In 1767, he purchased the Château Vaudreuil at Montreal, Quebec. Short of funds he was forced to sell the seigneury of Lotbinière to his son in 1770. By 1771 his son had bought all his father's Canadian seigneuries except Villechauve, which was mortgaged. In addition to this, he was unable to recover his two properties in New York (Alainville and Hocquart), and so returned to London to again plead his cause. In 1773, he sold the Château. In 1776, the British Board of Trade rejected his claims to Alainville and offered him a grant of an equal size of land in Quebec in compensation for his loss of Hocquart. He refused the compromise and left Britain, deciding to be a British subject no longer.

==Agitating in Boston and France==
Taking the advice of his former superior officer, François de Gaston, Chevalier de Levis, he went to France and offered his services to the Minister of Foreign Affairs, Charles Gravier, Comte de Vergennes who entrusted him with an unofficial mission as an observer. In 1776 he arrived in Massachusetts, but ignoring Vergenne's words immediately introduced himself to John Hancock as the unofficial envoy of the minister. He spent six months in Boston, and though a personal friend of Benjamin Franklin, he won few friends through his agitations. Lotbinière, for purely selfish reasons, was desperate for France to recover her lost colonies, and did all he could to force the issue. He returned to France with his report in 1777, but Vergennes didn't see it as wise to send him on any further missions. Up until 1782 he still hoped France would recover her lost territories in North America, but after the Treaty of Paris in 1783 any last hopes he had had of returning to Canada were finished.

Lotbinière spent the next ten years in France. With de Lévis' support he re-established his military engineering reputation and clearly held favour at the court of King Louis XVI. He was awarded the Grand Cross of the Order of Saint Louis, and became a Chevalier with a pension of 600 livres, which was doubled in 1781. In 1784 King Louis created him the Marquis de Lotbinière in recognition of the sacrifices he had made by allying himself to the French cause in 1776, the only Canadian to receive this honour. His son, Michel-Eustache-Gaspard-Alain Chartier de Lotbinière, inherited the title but being politically astute did not use it in order to maintain favour with the new British regime in Canada.

==Later life==
Indefatigable as ever, Lotbinière returned to America in 1787 to once again try to recover his seigneuries at Alainville and Hocquart, but two years of effort proved to be futile. On arriving at New York he had asked permission to return to his home country but Quebec Governor Guy Carleton (Lord Dorchester) categorically refused him re-entry. However in 1790, in the company of his son (then serving as Lord Dorchester's confidential agent) he crossed the border unhindered, revisiting his family and his seigneury at Villechauve. His happiness was short lived.

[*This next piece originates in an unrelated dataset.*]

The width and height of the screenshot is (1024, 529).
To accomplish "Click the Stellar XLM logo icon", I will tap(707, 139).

He was forced into exile again after selling Villechauve in 1795 for £9,000 to Alexander Ellice, father of Edward Ellice. To receive her share from the sale, his wife asked for, and obtained, a property separation in 1796.

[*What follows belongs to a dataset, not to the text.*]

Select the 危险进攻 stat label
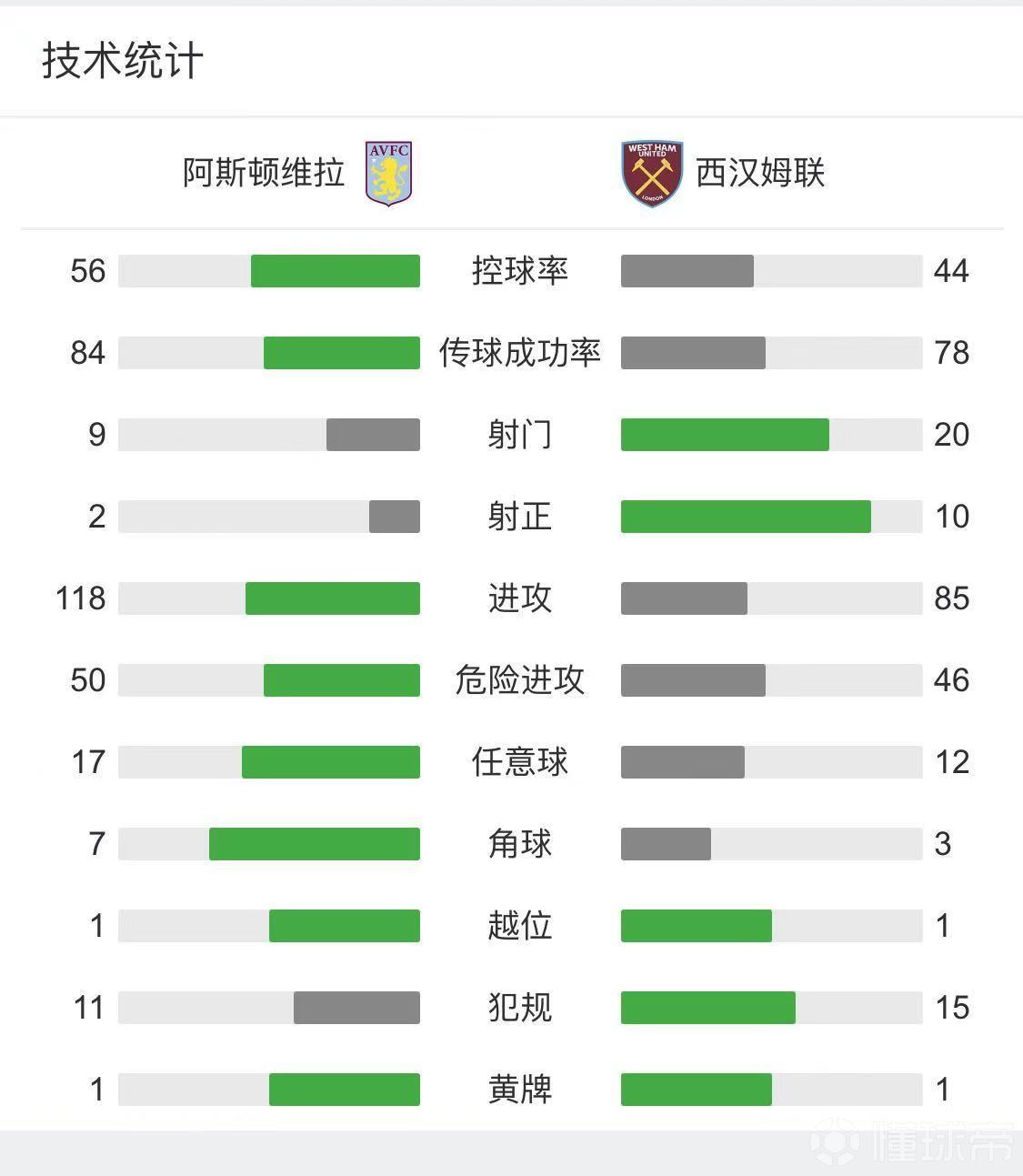1023x1176 pixels. 520,680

Embittered and at odds with his family, Chartier de Lotbinière, who had set himself apart from the other seigneurs by the bold stance he had adopted against Governor Carleton, ended his days alone in New York. He died of yellow fever in October 1798, at the age of 75.

He was the father of two children: a son, Michel-Eustache-Gaspard-Alain Chartier de Lotbinière, and a daughter, Marie-Louise, who married Pierre-Amable de Bonne.